-------- Record set

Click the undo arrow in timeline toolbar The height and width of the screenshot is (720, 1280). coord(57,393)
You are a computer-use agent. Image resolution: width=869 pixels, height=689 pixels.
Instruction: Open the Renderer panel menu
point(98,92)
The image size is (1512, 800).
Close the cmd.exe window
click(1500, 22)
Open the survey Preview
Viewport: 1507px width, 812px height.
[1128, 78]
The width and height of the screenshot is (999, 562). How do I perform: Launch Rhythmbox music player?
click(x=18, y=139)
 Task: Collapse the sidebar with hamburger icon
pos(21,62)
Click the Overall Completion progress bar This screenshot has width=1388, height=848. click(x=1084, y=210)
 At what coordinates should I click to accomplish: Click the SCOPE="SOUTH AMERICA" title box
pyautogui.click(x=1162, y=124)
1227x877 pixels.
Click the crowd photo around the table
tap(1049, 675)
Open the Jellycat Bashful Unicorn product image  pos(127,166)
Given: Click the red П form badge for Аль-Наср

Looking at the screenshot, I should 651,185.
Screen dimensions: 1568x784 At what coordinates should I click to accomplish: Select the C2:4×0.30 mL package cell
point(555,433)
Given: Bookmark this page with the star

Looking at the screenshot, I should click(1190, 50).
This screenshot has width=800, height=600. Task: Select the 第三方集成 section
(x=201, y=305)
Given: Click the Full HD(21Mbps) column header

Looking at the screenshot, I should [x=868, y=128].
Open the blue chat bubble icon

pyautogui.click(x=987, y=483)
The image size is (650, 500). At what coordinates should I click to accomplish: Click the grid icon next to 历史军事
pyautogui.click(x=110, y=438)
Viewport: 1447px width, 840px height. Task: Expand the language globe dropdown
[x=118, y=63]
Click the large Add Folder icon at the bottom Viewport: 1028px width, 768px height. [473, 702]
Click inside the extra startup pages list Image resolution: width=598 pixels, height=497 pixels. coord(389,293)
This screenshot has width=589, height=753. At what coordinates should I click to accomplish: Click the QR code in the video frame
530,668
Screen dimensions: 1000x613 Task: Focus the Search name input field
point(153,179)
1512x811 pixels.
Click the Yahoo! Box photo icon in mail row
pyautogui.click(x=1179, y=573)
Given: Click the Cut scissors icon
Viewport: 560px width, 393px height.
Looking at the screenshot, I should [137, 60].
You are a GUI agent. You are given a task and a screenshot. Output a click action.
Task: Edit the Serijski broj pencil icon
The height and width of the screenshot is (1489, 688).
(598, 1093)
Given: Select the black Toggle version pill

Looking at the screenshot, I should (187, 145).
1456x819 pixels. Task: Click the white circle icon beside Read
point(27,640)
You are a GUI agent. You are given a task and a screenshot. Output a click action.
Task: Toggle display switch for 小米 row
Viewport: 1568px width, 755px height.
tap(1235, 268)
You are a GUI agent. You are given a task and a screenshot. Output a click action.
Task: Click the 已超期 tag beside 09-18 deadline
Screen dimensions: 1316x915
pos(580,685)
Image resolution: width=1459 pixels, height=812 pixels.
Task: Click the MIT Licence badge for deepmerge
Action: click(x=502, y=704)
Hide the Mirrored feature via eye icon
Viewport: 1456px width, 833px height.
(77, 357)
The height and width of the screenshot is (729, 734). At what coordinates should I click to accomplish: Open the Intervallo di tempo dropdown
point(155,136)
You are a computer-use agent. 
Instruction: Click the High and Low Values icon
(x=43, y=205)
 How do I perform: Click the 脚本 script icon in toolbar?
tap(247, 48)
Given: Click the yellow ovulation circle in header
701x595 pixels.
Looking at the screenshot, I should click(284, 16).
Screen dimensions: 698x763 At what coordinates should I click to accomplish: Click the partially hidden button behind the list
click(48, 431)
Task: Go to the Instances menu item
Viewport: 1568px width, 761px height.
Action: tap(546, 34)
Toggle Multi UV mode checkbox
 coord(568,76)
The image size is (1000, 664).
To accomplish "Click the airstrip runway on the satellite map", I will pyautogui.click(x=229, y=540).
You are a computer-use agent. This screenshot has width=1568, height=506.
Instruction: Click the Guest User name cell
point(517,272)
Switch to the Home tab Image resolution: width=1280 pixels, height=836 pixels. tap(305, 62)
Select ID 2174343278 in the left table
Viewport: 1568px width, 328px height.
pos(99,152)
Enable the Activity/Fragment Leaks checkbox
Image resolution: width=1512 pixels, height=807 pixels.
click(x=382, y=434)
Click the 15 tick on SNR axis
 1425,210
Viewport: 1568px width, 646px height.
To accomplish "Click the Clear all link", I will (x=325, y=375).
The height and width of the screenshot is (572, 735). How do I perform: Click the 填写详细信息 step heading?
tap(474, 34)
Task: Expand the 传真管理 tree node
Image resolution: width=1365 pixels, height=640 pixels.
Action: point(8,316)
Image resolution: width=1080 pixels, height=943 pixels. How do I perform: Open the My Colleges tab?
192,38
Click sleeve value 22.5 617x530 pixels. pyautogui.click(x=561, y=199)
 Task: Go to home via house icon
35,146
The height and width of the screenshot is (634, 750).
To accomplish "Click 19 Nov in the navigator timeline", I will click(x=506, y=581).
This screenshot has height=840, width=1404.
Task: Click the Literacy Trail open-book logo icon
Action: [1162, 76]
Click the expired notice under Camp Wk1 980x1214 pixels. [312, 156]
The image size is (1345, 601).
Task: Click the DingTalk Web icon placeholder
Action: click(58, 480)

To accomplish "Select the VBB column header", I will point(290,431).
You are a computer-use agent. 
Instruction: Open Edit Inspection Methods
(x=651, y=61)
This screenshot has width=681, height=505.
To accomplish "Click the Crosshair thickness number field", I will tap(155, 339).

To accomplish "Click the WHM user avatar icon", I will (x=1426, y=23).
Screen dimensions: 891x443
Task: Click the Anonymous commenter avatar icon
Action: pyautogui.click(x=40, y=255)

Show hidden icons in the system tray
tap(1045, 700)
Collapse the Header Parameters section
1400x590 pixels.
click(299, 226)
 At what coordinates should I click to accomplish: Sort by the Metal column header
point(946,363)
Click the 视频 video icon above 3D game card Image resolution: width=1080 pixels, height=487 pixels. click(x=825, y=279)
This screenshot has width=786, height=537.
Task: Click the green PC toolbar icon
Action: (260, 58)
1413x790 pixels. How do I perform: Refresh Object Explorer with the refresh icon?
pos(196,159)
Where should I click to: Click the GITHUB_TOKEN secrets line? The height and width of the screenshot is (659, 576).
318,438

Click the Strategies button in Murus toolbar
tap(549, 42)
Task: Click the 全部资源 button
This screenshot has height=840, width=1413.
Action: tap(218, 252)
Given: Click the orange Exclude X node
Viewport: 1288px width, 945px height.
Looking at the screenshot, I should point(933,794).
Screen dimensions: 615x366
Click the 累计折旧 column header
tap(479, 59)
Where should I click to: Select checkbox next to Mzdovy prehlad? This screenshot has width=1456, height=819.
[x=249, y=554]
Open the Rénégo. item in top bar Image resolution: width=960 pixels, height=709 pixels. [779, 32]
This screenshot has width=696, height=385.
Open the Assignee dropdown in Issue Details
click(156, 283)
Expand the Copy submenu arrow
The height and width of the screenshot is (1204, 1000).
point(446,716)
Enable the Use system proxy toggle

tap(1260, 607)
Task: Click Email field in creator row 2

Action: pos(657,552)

----------------

Description of the task |
Count the lines in the records above that contain the string "list", treating uppercase and lowercase letters as distinct. Give only the number.

Response |
2